Once there was, in the very old time in Cettardo Alto, a girl of astonishing beauty, and she was betrothed to a young man who was as remarkable for good looks as herself; but though well born and bred, the fortune or misfortunes of war or fate had made them both extremely poor. And if the young lady had one fault, it was her great pride, nor would she willingly be married unless in good style, with luxury and festivity, in a fine garment, with many bridesmaids of rank.

And this became to the beautiful Rorasa – for such was her name – such an object of desire, that her head was half turned with it, and the other girls of her acquaintance, to say nothing of the many men whom she had refused, mocked her so bitterly, asking her when the fine wedding was to be, with many other jeers and sneers, that at last in a moment of madness she went to the top of a high tower, whence she cast herself; and to make it worse, there was below a terrible ravine into which she fell.

Yet she took no harm, for as she fell there appeared to her a very beautiful woman, truly not of earth, who took her by the hand and bore her through the air to a safe place.

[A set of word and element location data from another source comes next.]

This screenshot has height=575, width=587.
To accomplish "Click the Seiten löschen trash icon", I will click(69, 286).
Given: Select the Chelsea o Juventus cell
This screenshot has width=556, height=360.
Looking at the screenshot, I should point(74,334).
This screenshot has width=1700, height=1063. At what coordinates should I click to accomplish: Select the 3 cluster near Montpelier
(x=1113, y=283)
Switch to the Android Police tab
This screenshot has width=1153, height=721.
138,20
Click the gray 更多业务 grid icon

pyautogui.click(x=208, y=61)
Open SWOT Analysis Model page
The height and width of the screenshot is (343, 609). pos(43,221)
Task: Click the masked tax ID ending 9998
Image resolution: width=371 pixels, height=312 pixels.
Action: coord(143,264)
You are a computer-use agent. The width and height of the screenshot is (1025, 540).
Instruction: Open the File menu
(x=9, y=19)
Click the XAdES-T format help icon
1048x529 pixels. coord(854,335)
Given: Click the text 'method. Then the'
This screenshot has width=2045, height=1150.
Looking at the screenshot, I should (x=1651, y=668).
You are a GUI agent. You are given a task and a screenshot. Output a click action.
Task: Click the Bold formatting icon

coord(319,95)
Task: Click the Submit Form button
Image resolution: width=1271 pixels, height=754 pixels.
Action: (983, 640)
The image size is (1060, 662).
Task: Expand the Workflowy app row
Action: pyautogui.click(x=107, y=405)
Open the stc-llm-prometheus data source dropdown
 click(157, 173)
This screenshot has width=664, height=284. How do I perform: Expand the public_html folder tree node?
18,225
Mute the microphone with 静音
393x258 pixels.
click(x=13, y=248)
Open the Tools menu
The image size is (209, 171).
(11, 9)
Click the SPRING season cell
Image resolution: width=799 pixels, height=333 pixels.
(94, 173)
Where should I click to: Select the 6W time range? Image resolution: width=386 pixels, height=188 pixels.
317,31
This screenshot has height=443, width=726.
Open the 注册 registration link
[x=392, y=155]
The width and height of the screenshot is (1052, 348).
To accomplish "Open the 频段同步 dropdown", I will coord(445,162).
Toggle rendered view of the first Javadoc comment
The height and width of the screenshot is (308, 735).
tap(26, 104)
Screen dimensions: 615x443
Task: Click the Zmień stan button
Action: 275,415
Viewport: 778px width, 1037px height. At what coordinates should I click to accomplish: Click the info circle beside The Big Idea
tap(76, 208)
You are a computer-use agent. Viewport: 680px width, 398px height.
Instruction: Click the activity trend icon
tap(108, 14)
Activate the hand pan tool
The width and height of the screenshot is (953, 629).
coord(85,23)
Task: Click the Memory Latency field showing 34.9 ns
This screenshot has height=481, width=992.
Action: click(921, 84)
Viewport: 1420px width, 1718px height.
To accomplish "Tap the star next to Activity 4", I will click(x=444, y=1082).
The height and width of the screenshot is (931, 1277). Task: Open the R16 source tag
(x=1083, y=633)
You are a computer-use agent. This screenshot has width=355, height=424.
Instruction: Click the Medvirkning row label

Then all the people round who saw or heard of this thing cried out, “Lo, a miracle!” and they came and made a great festival, and would fain persuade Rorasa that she had been saved by the Madonna.

But the lady who had saved her, coming to her secretly, said, “If thou hast any desire, follow the Gospel of Diana, or what is called the Gospel of the Witches, who worship the moon.”

“If thou adorest Luna, then
What thou desir’st thou shalt obtain!”

Then the beautiful girl went forth alone by night to the fields, and kneeling on a stone in an old ruin, she worshipped the moon and invoked Diana thus:

Diana, beautiful Diana!
Thou who didst save from a dreadful death
When I did fall into the dark ravine!
I pray thee grant me still another grace.
Give me one glorious wedding, and with it
Full many bridesmaids, beautiful and grand;
And if this favour thou wilt grant me,
True to the Witches’ Gospel I will be!

When Rorasa awoke in the morning, she found herself in another house, where all was far more magnificent, and having risen, a beautiful maid led her into another room, where she was dressed in a superb wedding garment of white silk with diamonds, for it was her wedding dress indeed. Then there appeared ten young ladies, all splendidly attired, and with them and many distinguished persons she went to the church in a carriage. And all the streets were filled with music and people bearing flowers.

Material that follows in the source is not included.